ABC marketed it as closely as they could to American Graffiti’s style, including using the same typeface on the opening credits, and one of the songs from the soundtrack as the opening theme.
Happy Days centered on the Cunningham family, particularly their son Richie and his friends, including Arthur “Fonzie” Fonzarelli. Fonzie, a relatively minor character in the first two seasons, was emphasized more when the series ramped up the comedy to boost flailing ratings.
Henry Winkler’s portrayal of Fonzie not only made him a major star, but catapulted the show to much higher ratings, including the number one slot for 1976-1977. Several sayings were coined by the show, including the idiom ‘jumping the shark,’ which originated from a season five episode in which Fonzie literally jumped a shark on water skis.
The popularity of the show solidified 1950s nostalgia, and led to a number of spin-offs, including Laverne & Shirley, and the popular sitcom Mork & Mindy, which made Robin Williams a household name.

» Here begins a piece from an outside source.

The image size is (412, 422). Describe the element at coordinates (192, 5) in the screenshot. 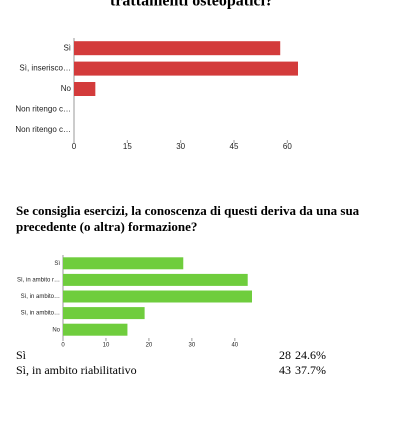

I see `chart-title: trattamenti osteopatici?` at that location.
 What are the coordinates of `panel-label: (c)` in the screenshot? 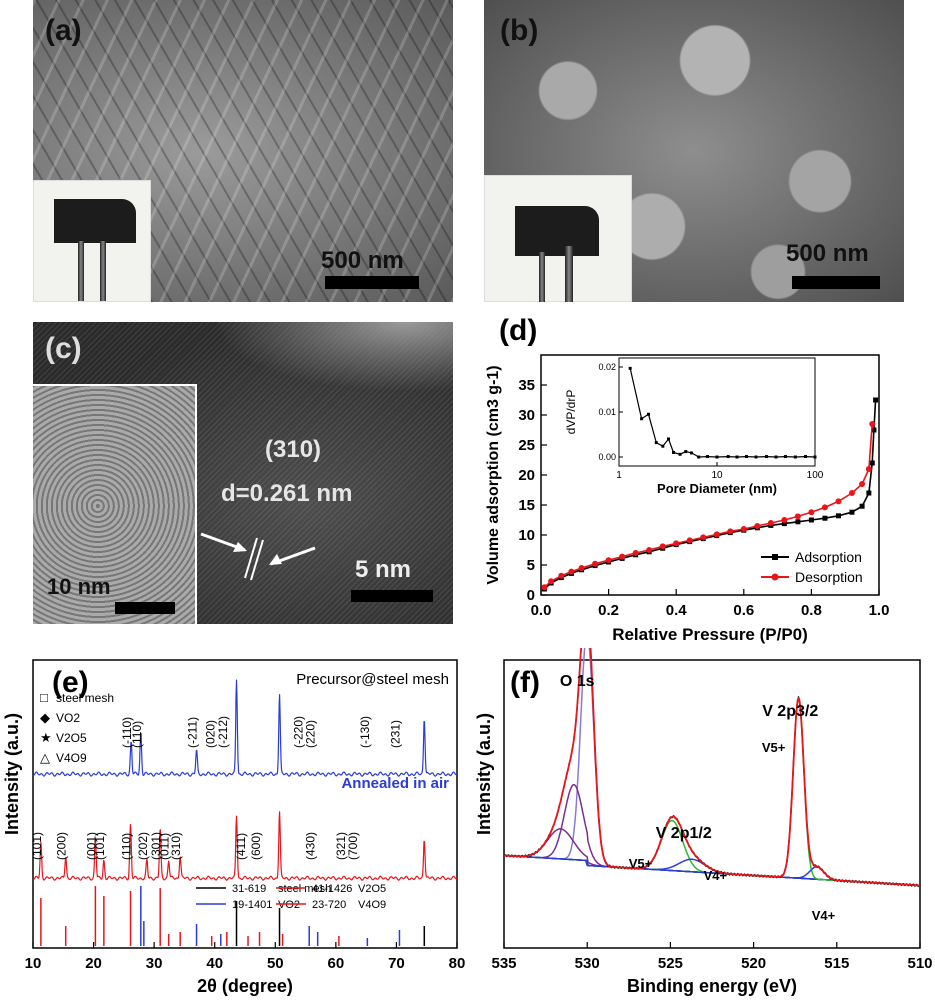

Baby Boomers loved the 1950s nostalgia and clean, but often adult, humor. And their GenX latchkey off-spring rushed home to catch the shows, which were heavily aired in syndication, driving up the demand for related merchandise.
Happy Days, Or La Vie En Rose?
But was this fad an authentic version of everyday ‘50s Americana? Or was it a combination of rosy retrospection and convenient, clever marketing? In fact, it was a bit of both.
Multiple generations living in the ‘70s were provided with the means to escape from the harsher realities of life for a little while. However, the attempt to live in the past did little to slow down moving forward into the future.